Page images
PDF
EPUB

FOREWORD.

This bulletin on general administration and case procedure in civilian vocational rehabilitation of persons disabled in industry or otherwise has been prepared under the direction of Mr. Lewis H. Carris, assistant director in charge of the Industrial Rehabilitation Division of the Federal Board for Vocational Education, assisted by the staff of that division. All members of the staff have cooperated actively in the preparation of the bulletin. Special acknowledgment is due to Mr. Oscar M. Sullivan, who assisted materially in the initial stages of outlining Misc. 240, the first draft of this bulletin, and formulating its contents. Free use has been made of Mr.
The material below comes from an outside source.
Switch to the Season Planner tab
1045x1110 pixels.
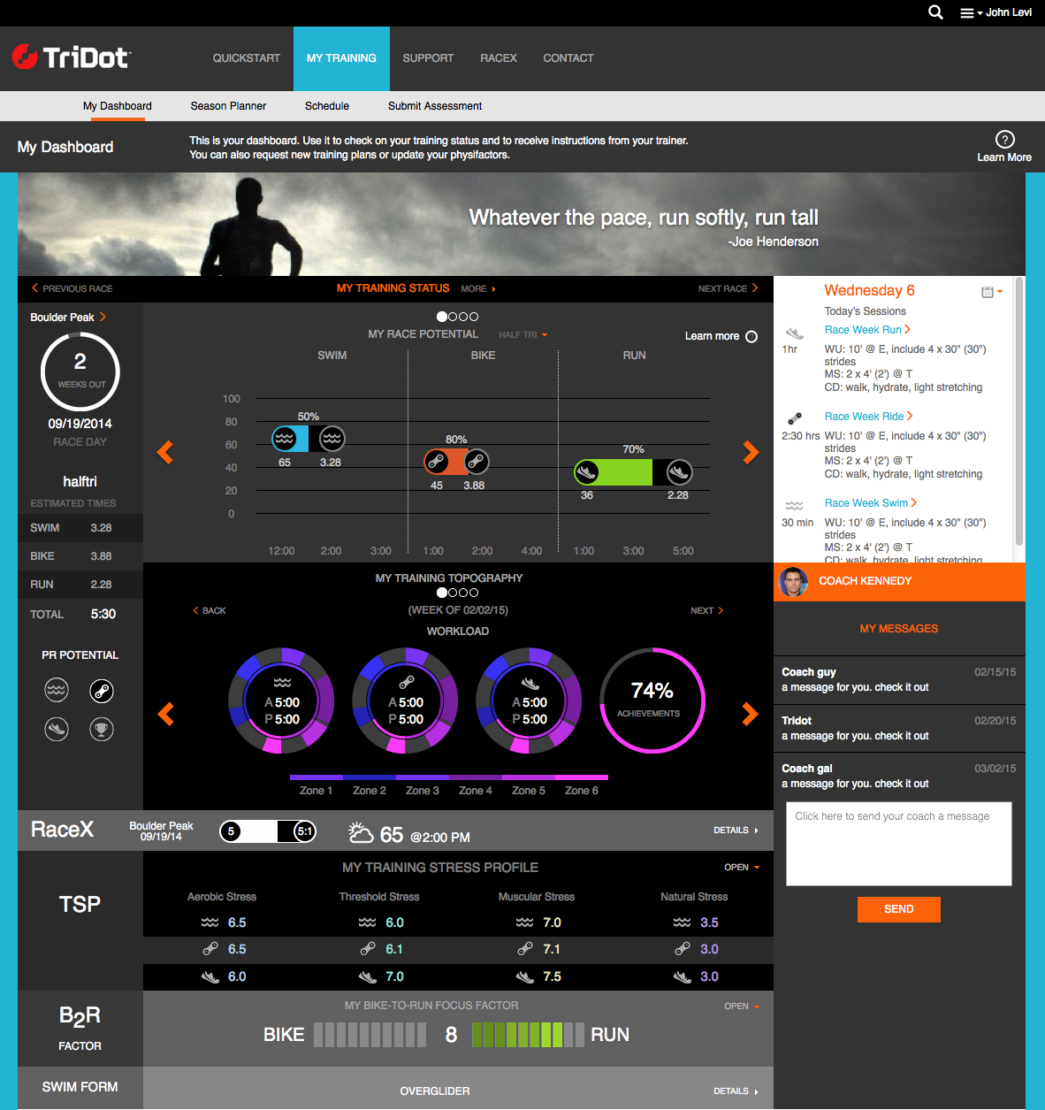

Sullivan's material in this bulletin, and it has been merged in the final text by a process of successive revisions, rewritings, extensions, and rearrangements in staff conferences, and by individual work of staff members in preparing text relating to their respective fields.

A first draft of the bulletin (as Misc. 240) has been given wide circulation among State officers and others interested in the development of industrial rehabilitation, as well as among employees of the Rehabilitation (Soldier and Sailor) Division of the Federal Board administering district and local offices in the States. In the final form of the bulletin this tentative draft has been materially revised and rearranged.
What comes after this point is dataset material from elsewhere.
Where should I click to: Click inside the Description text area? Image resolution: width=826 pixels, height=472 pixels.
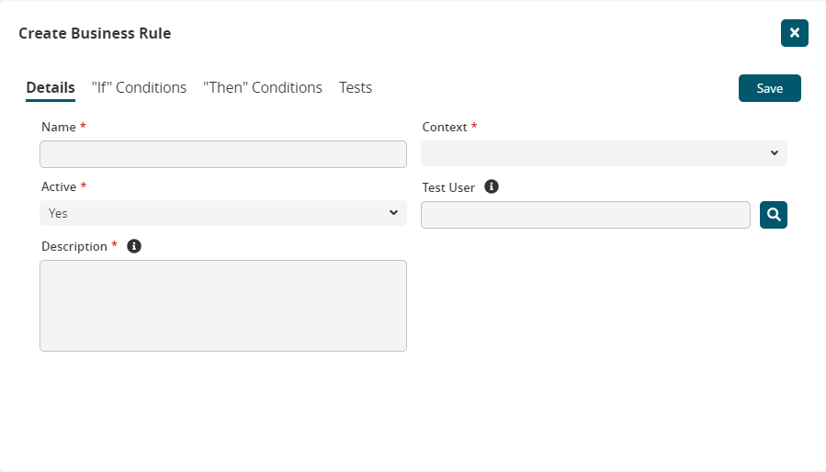[223, 305]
Credit for authorship can not, therefore, be precisely assigned, but the bulletin as it stands expresses the conclusions of the staff after careful consideration of such experience as is available at this time. It is hoped that they may be found helpful to those appointed in the States to set up administrative systems under State laws.

Bulletin No. 1 of the Industrial Rehabilitation Series formulated tentatively the administrative policies adopted by the board under the provisions of the act. The present bulletin considers rehabilitation from the point of view of State administration, Part I dealing with general administration and questions of general policy, and Part II with the details of case procedure.

Uniformity of practice in the promotion and maintenance of industrial rehabilitation work from State to State is not proposed or anticipated, since in the Federal act comparatively few specific conditions have been imposed upon the States entering into cooperation with the Federal Government in this social-economic enter

prise. States are left entirely free severally to develop plans adapted to their needs and so formulated as to fit in well with their established systems of social legislation, especially with legislation providing compensation payments and other aid for persons disabled in industry or otherwise. The Federal act is intended to be promotive rather than prescriptive-promotive-that is to say, of an evolutionary and natural development within the States-rather than specifically directive of that development. UEL W. LAMKIN,

Director, Federal Board for Vocational Education.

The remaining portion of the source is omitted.